[Saved entries]
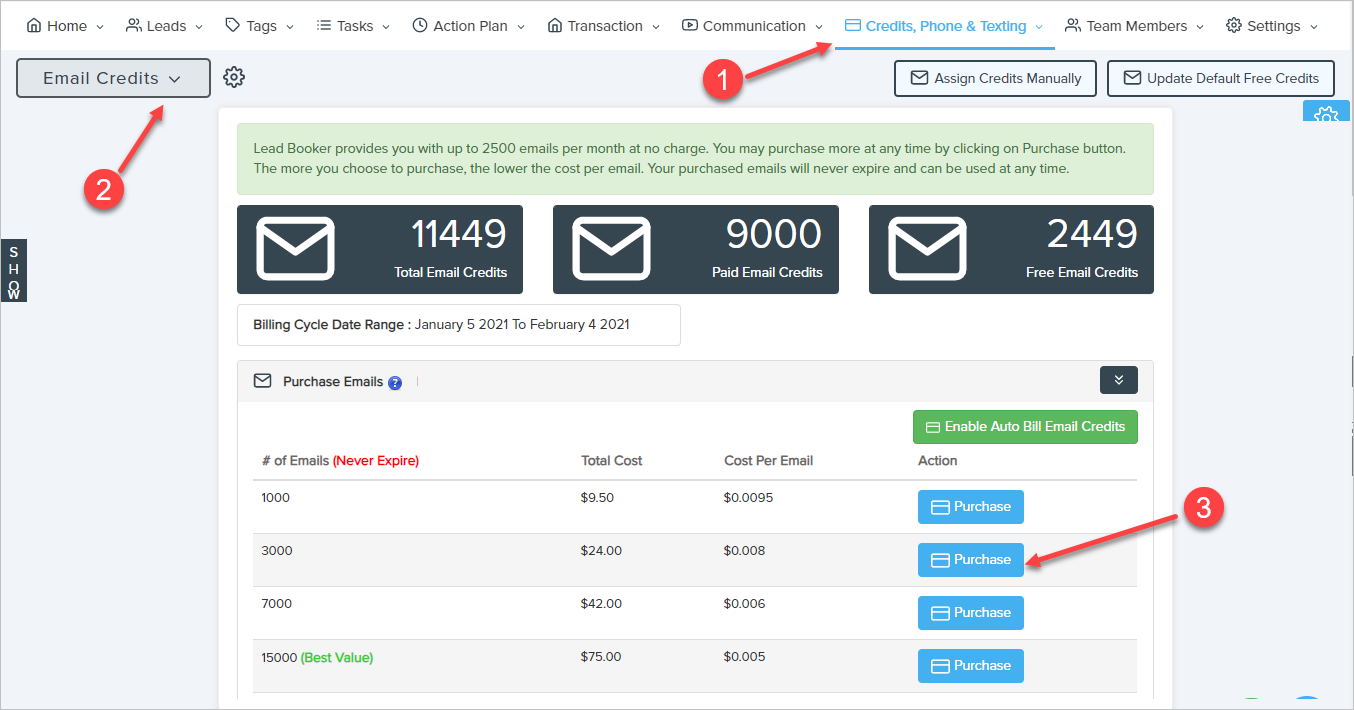This screenshot has height=710, width=1354.
Task: Collapse the Purchase Emails panel
Action: [1118, 380]
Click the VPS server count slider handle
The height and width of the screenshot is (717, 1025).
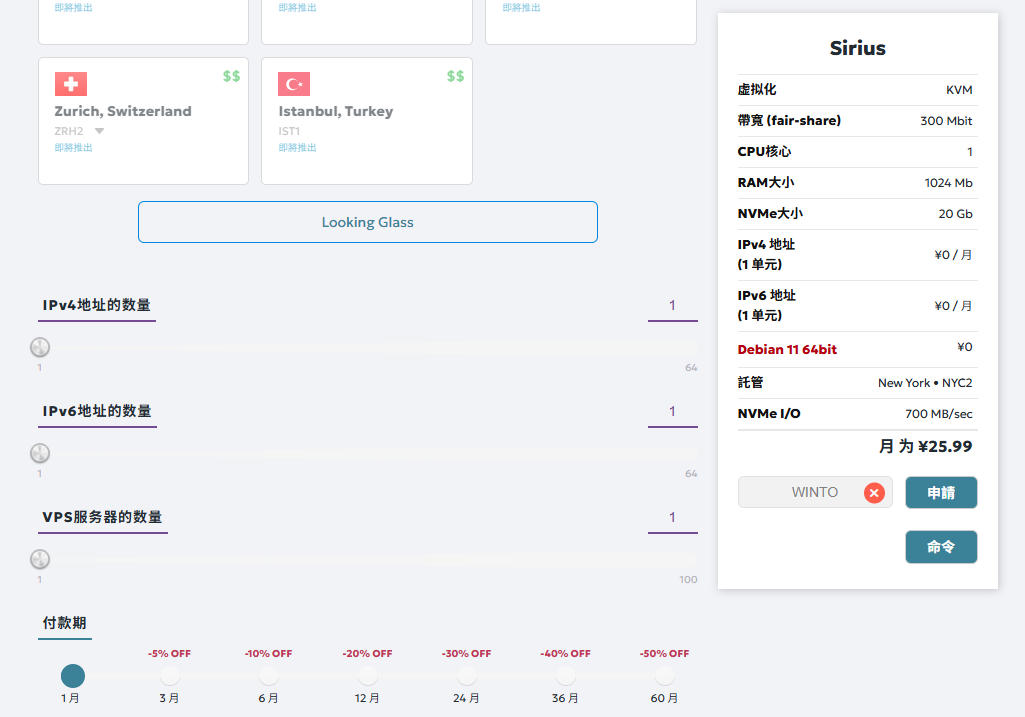pyautogui.click(x=40, y=559)
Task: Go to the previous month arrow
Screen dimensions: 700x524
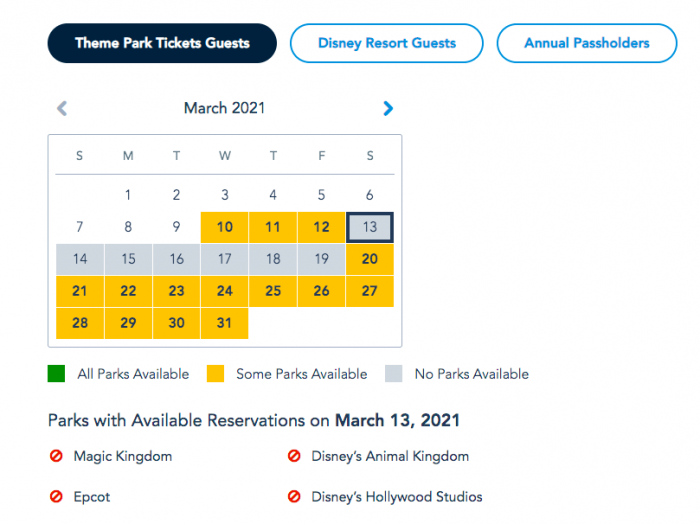Action: 62,108
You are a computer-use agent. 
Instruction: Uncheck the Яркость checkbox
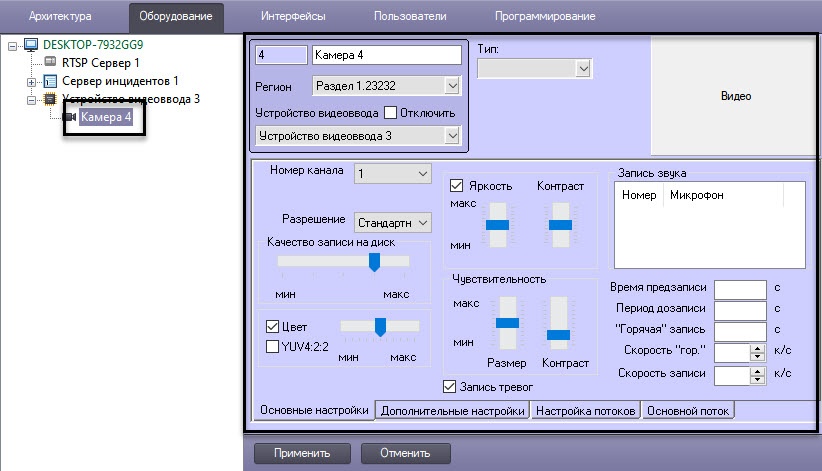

**INSTRUCTIONS TO FOLLOW:** What is needed is an exact copy of the lines from the one containing "Click the VPS server count slider handle" through the last line of the records, with every picture left out.

**RESPONSE BELOW:**
Click the VPS server count slider handle
The height and width of the screenshot is (717, 1025).
pyautogui.click(x=40, y=559)
Task: Go to the previous month arrow
Screen dimensions: 700x524
Action: 62,108
You are a computer-use agent. 
Instruction: Uncheck the Яркость checkbox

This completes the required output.